* [Exercise directions] Render the records from the first line up to and including the line containing "will click(x=238, y=491)." as a JSON list of strings, one string per line, with blank lines omitted.

----- Records provided -----

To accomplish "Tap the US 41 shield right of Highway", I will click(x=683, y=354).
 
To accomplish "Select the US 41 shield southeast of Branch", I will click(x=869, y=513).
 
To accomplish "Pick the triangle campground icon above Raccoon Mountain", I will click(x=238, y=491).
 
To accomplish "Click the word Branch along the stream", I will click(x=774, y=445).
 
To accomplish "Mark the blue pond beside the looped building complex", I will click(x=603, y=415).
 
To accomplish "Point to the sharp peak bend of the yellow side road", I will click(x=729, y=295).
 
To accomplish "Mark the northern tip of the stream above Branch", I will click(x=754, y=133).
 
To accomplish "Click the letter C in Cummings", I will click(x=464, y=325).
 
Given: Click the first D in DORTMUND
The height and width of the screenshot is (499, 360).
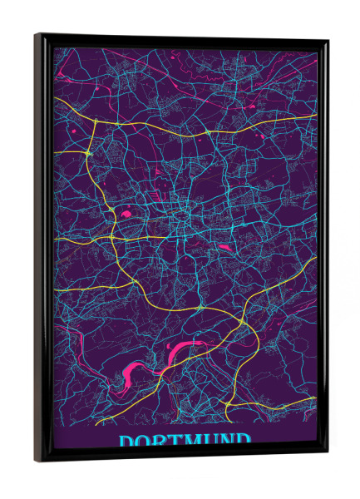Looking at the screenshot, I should pos(128,442).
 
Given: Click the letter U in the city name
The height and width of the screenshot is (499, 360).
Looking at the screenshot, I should pos(216,440).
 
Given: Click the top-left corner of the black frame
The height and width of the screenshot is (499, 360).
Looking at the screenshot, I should pos(37,36).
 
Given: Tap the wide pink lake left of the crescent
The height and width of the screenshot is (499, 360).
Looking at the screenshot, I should pos(131,368).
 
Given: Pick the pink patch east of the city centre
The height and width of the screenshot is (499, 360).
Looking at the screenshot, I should pos(223,247).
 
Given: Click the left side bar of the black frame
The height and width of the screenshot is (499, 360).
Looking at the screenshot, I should pos(42,250).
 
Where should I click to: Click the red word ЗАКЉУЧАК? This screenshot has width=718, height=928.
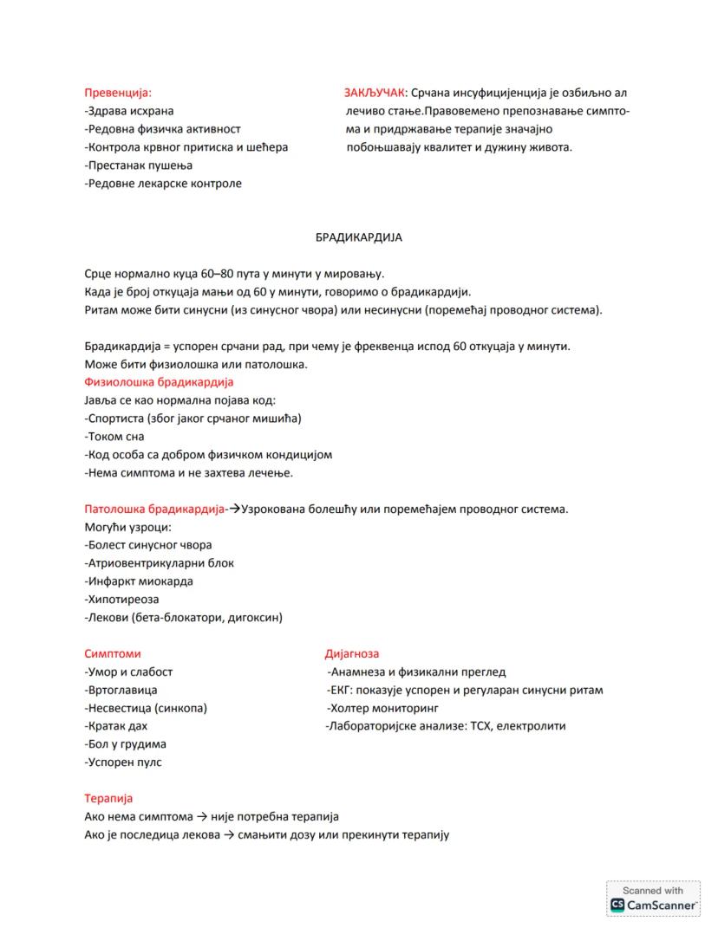click(x=373, y=92)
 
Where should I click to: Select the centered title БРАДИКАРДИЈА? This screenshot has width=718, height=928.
click(x=358, y=237)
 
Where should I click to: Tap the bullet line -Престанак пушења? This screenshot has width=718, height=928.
click(x=139, y=165)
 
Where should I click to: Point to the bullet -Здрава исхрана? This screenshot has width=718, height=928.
click(x=129, y=111)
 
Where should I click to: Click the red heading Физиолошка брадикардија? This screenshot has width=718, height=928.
click(x=159, y=382)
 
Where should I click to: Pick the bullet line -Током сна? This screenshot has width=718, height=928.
click(x=114, y=437)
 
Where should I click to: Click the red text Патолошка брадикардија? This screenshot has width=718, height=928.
click(x=153, y=509)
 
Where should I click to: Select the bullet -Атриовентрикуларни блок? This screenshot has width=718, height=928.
click(x=160, y=563)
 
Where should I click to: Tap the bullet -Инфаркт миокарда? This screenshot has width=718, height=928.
click(x=139, y=581)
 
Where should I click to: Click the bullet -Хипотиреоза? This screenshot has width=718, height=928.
click(x=122, y=600)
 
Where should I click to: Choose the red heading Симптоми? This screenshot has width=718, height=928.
click(x=112, y=653)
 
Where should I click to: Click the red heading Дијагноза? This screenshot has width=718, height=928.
click(x=351, y=653)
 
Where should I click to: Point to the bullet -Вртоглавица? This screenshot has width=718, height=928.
click(x=121, y=691)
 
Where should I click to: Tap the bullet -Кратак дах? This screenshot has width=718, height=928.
click(x=116, y=726)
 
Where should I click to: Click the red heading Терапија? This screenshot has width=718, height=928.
click(x=108, y=798)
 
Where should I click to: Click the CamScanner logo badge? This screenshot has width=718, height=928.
click(x=653, y=899)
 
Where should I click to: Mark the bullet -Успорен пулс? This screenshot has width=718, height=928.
click(x=123, y=763)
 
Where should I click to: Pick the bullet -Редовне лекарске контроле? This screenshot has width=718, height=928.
click(x=163, y=183)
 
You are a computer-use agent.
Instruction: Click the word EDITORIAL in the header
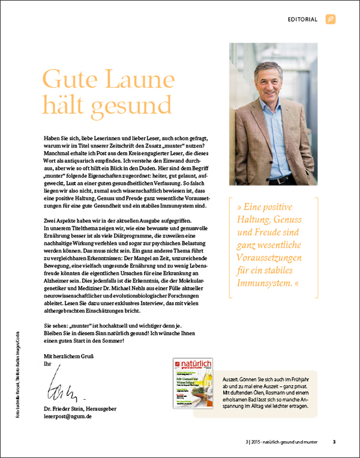tap(302, 19)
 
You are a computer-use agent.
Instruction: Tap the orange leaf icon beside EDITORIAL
tap(330, 19)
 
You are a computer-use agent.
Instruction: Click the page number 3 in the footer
tap(334, 443)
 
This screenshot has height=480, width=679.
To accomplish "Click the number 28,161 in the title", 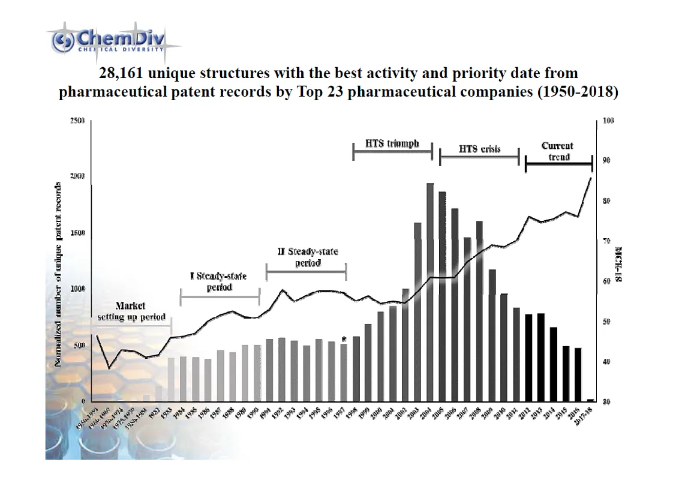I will pyautogui.click(x=124, y=73).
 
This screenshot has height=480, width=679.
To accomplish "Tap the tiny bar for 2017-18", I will pyautogui.click(x=590, y=400).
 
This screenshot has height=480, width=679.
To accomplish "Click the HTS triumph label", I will pyautogui.click(x=392, y=145).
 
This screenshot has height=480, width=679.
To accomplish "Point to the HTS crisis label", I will pyautogui.click(x=479, y=149).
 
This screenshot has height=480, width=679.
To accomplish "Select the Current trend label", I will pyautogui.click(x=558, y=151).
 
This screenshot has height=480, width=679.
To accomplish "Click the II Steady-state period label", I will pyautogui.click(x=307, y=257).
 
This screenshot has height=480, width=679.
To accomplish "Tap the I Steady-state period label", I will pyautogui.click(x=218, y=281).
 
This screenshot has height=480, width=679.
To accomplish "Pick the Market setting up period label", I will pyautogui.click(x=131, y=311).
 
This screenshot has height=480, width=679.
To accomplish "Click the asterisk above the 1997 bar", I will pyautogui.click(x=344, y=339).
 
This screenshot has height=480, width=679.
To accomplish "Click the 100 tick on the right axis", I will pyautogui.click(x=609, y=121).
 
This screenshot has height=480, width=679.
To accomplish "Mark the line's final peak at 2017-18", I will pyautogui.click(x=591, y=178).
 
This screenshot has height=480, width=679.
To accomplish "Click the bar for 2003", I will pyautogui.click(x=417, y=311).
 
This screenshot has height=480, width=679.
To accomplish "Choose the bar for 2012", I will pyautogui.click(x=528, y=357).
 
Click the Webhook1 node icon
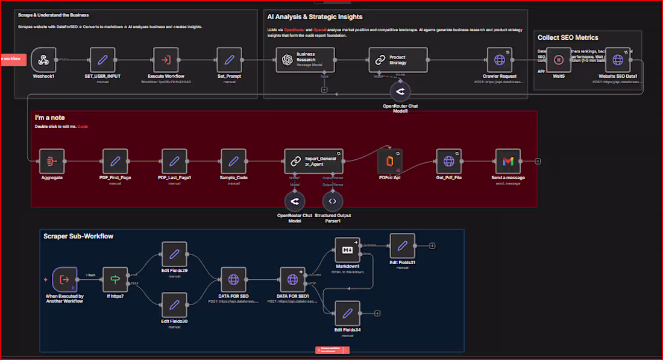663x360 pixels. point(43,60)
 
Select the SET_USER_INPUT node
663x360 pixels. point(102,60)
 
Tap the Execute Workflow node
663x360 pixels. point(165,60)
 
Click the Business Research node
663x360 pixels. point(305,60)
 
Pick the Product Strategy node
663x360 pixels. point(398,60)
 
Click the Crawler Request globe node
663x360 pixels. point(500,60)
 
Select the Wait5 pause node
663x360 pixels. point(559,60)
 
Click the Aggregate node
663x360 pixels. point(52,161)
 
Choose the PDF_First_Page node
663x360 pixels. point(115,161)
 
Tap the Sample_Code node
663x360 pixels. point(234,161)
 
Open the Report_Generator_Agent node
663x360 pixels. point(313,161)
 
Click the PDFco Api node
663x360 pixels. point(389,161)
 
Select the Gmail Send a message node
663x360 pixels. point(507,161)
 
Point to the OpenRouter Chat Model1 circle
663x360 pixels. point(400,92)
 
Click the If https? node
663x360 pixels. point(116,280)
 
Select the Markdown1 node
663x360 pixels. point(348,250)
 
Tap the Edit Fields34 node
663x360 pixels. point(347,313)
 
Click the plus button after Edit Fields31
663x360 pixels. point(432,245)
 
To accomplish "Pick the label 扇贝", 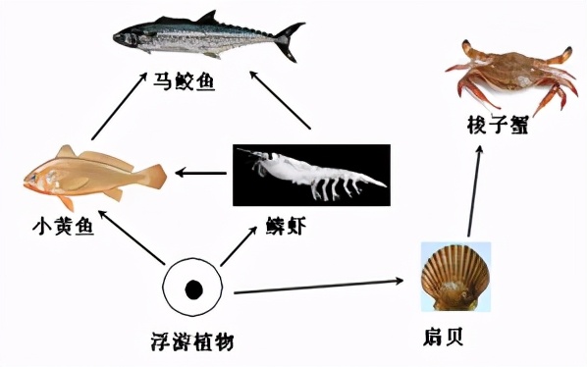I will tap(447, 338).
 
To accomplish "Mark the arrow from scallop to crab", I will tap(475, 192).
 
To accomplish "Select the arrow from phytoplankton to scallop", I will tap(319, 286).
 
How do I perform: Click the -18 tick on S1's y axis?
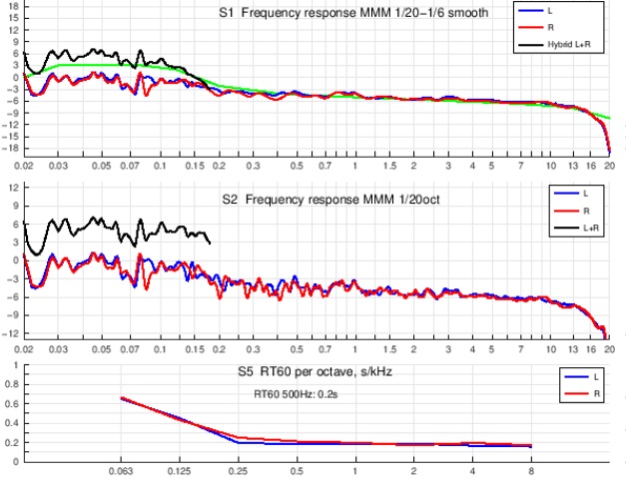point(11,149)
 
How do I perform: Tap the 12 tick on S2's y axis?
point(13,188)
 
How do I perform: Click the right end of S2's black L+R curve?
point(210,243)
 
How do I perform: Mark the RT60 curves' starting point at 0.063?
point(122,398)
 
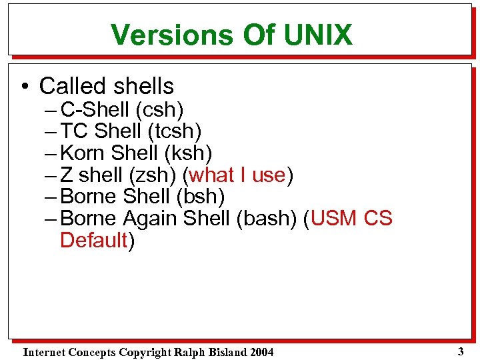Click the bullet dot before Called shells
point(25,87)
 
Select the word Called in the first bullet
point(70,86)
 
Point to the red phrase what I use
point(238,175)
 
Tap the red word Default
point(93,240)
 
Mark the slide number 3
point(460,351)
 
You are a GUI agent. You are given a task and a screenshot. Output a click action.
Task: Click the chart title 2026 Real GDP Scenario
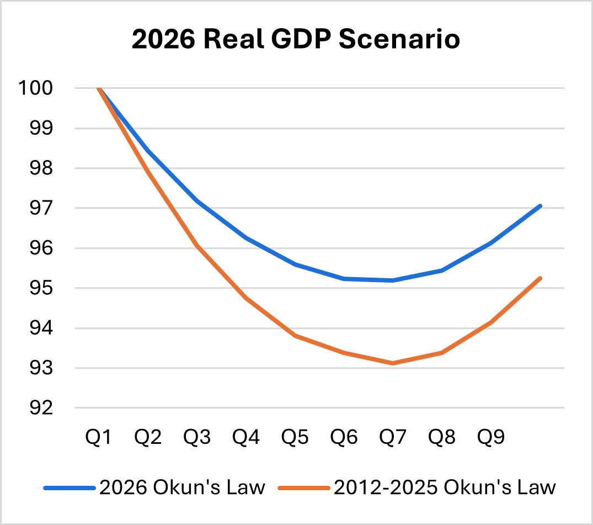[296, 40]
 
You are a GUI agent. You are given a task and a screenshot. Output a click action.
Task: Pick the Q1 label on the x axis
[99, 438]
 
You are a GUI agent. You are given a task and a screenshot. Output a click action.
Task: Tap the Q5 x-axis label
[296, 438]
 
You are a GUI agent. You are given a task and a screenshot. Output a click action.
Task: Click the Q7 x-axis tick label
[393, 438]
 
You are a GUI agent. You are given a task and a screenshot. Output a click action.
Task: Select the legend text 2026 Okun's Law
[183, 487]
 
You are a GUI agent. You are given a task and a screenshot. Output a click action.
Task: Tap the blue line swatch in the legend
[69, 488]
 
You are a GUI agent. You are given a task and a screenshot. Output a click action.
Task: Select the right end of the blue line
[541, 206]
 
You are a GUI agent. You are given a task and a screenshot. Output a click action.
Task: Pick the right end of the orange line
[541, 278]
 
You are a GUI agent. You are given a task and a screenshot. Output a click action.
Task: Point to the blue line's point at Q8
[442, 270]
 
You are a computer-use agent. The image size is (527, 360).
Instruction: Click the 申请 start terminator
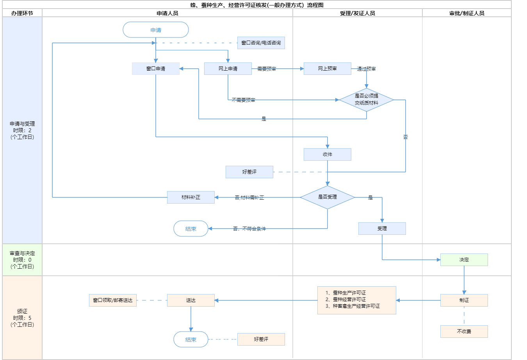156,30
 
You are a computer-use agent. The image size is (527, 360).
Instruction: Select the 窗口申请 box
156,69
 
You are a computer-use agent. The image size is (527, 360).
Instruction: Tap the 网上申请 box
228,69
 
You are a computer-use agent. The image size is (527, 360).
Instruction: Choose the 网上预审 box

-----

* [Exercise output]
[
  "To accomplish \"Tap the US 41 shield right of Highway\", I will click(x=683, y=354).",
  "To accomplish \"Select the US 41 shield southeast of Branch\", I will click(x=869, y=513).",
  "To accomplish \"Pick the triangle campground icon above Raccoon Mountain\", I will click(x=238, y=491)."
]